Ferrari adopts a wildly expressive nonsense language he makes use of to command the rest of the team. it is all awfully silly, but in a genuinely playful, accessible method in which engages as opposed to alienates.
That is scheduled to a sublime sound recording of Bach, Vivaldi, Haydn, Chopin and Vanhal, expertly selected to complement the mood throughout. An old performer with Akram Khan, Lachky features obviously found their own sound as a choreographer (although retaining the exhilarating speed Khan is known for). And kudos to Scottish Dance Theatre’s creative director, Fleur Darkin for finding him early.
Making a welcome return, Jo Strømgren’s Winter, Again bears a repeat watching. Nine distinct characters, number of that you would deem reliable, see completely a winter together. Into the absence of fresh snow, everything is a dirty, spattered grey.
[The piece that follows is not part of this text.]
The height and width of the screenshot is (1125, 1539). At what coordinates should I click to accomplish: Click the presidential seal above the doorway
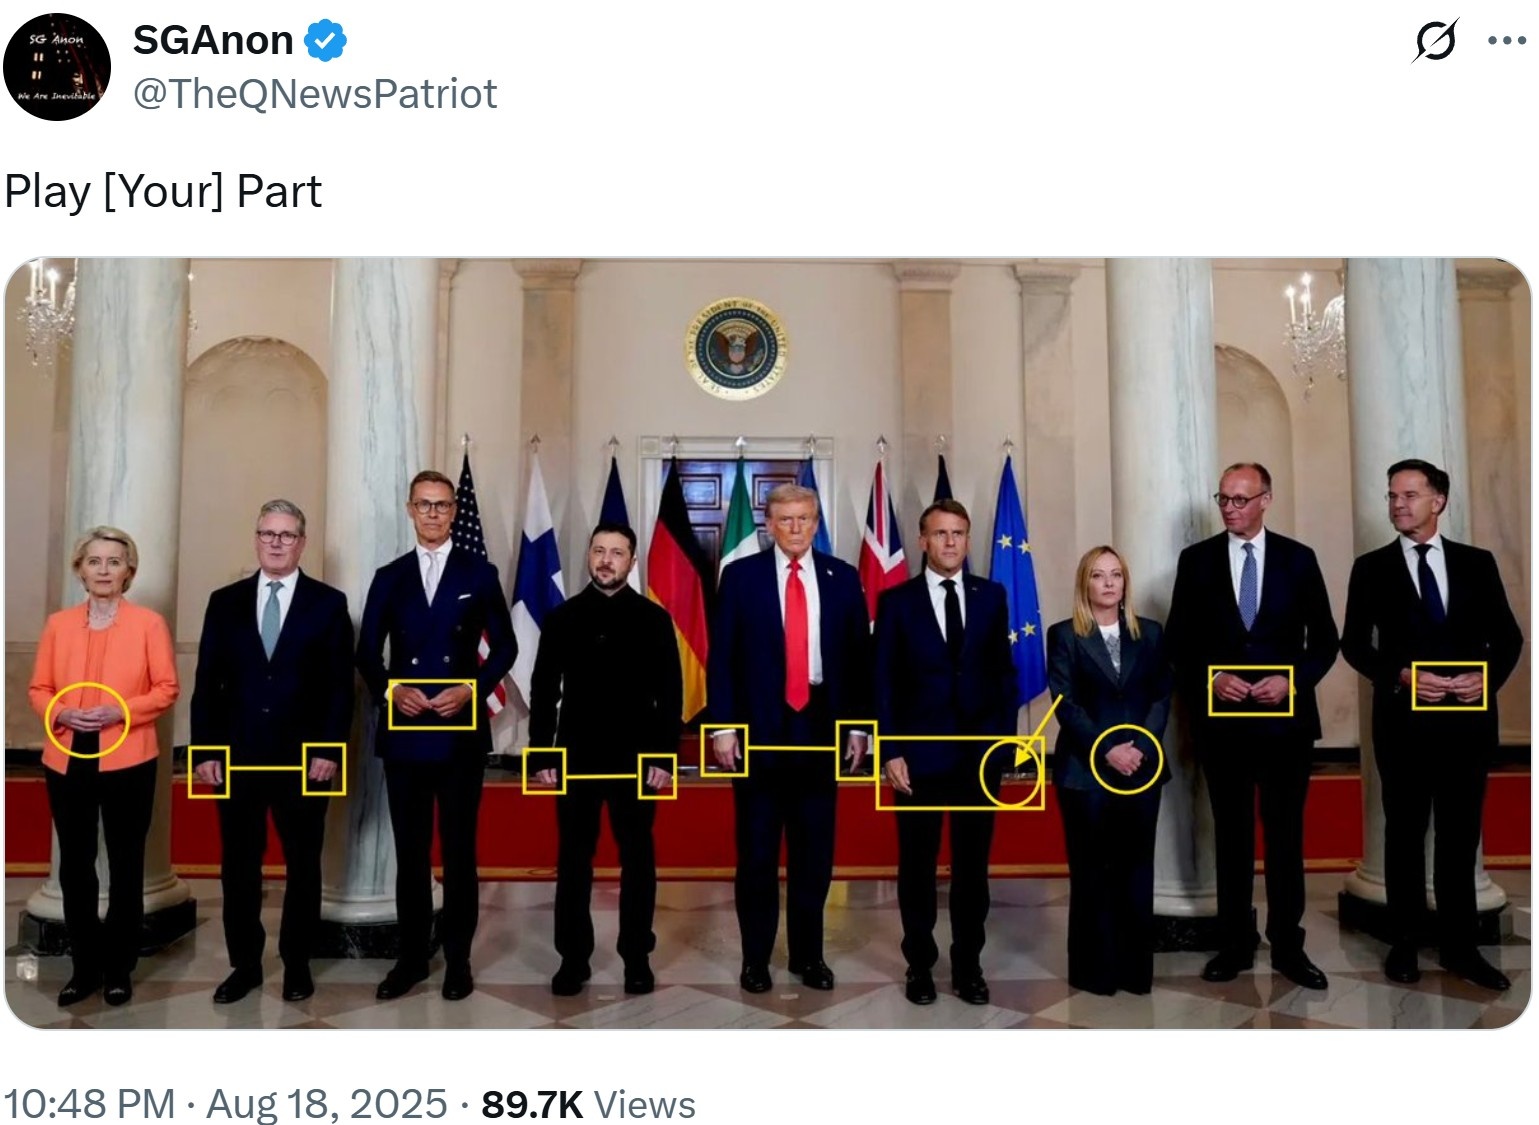point(736,350)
The songs – Schubert’s Eine Winterreise – sounds pure of voice, but there is small purity on stage.
Firearms tend to be brandished, pets are killed and one bad girl even loses her eyes. However Strømgren has actually a lightness of touch that transforms such macabre content into effortless viewing. Yet again along with the existing powerful crop of performers, plus specific visitor performer, Joan Clevillé along with his nearly Vaudevillian sense of melodrama.